Restauré depuis 15 ans, dernière ligne droite pour le phare de Cordouan

Publié le Mis à jour le
Écrit par Elise Bellot avec CLH

Voilà 15 ans que celui que l’on appelle le « Phare des rois » est en travaux. En pleine mer, situé dans l’estuaire de la Gironde, sa restauration devrait se terminer l’année prochaine, dans l’espoir de le voir inscrit au patrimoine mondial de l’UNESCO.

Au large de Royan, le feu du phare de Cordouan brille à 67m de haut. Usées par le sel de l'océan, certaines pierres qui constituent les parois du bâtiment nécessitent d’être changées. Des analyses physico-chimiques sont nécessaires pour déterminer leur texture et trouver les pierres les plus ressemblantes.
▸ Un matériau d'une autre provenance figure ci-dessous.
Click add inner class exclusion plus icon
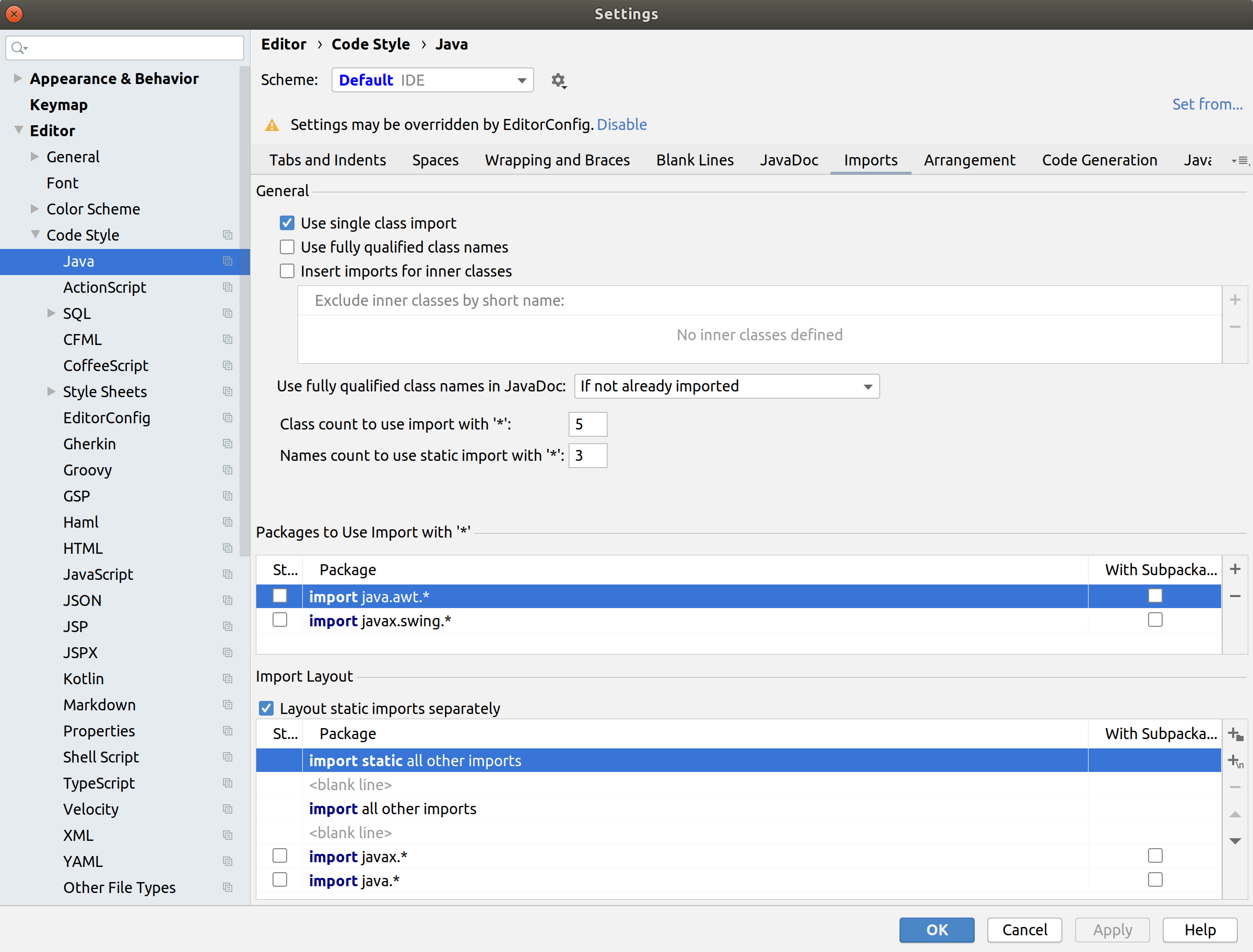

Nous essayons d’intervenir de façon très mesurée en remplaçant le minimum de pierres. Franck Lamandin, assistant de l’architecte en chef 


Même si c’est la façade la moins soumise aux aléas climatiques, la partie Est du phare est la plus abimée. Contrairement à la partie Ouest, l’eau de pluie ne nettoie pas les sels de la mer qui restent sur les parois et rongent la pierre.

Une rénovation sur-mesure 

Le vent, la pluie, le soleil. Les maçons, sculpteurs et tailleurs de pierre travaillent dans des conditions parfois extrêmes. Ces Compagnons du devoir ont en charge la restauration de ce monument, construit entre le 15e et le 16e siècle sous le règne d’Henri IV

Pour garder le côté authentique de l’architecture du phare, rien n’est laissé au hasard. Il faut reconstituer l’ouvrage. La reconstruction se fait donc parfois à partir des archives. Cependant, certaines rénovations du 20e siècle n’apparaissent pas dans les documents. Pour tenter de reconstituer les éléments usés par le temps et dont il ne reste pas de traces, les experts mènent l’enquête. Ils sont alors aidés par des photos ou encore des cartes postales
 

Les travaux lancés depuis 2013 par l’Etat et les collectivités sont les plus importants de l’histoire du phare. Plus de six millions d’euros sont investis au total pour ces rénovations.

Le 1er phare classé à l’UNESCO ?

Un monument inscrit à l’UNESCO, c’est un intérêt à peu près de 30 à 35% supplémentaires.
Pascale Got, Vice présidente socialiste du conseil général de la Gironde


La France ne peut présenter qu’un bien par an au comité du Patrimoine Mondial de l’UNESCO. En janvier 2019, c’est le phare de Cordouan qui a été choisi par Emmanuel Macron.
Ce titre permettrait notamment d’améliorer l’accueil des touristes tout en limitant son impact. Faire rayonner le monument, le territoire et l’estuaire font partie des enjeux de cette inscription à la liste du patrimoine mondial. 
 
 

Un phare en quête de reconnaissance

Un phare, c’est pas forcément le monument sur lequel l’intérêt général, la curiosité générale se porte.
Pascale Got, Vice présidente socialiste du conseil général de la Gironde


La reconnaissance du phare de Cordouan est surtout régionale. Pourtant, il s’agit du seul phare de France en pleine mer qui est encore habité. Mais les touristes ne s’y trompent pas. Chaque année, à marée basse, 23 000 visiteurs gravissent ses 301 marches.

Allumé pour la première fois en 1611, il est le plus vieux phare de France encore en activité, ce qui fait de lui un monument emblématique de la région

Il concourt en tant que symbole des grandes phases de l’histoire des phares dans le monde et comme chef d’oeuvre du génie créateur humain. Le choix est désormais entre les mains des experts internationaux de l’ICOMOS (Conseil International des Monuments et des Sites) qui devraient rendre leur verdict au plus tard d’ici 2021.
Visiter le phare de Cordouan
Le phare se visite d'avril à octobre. Il faut compter 30min de traversée en bateau depuis le Verdon-sur-Mer.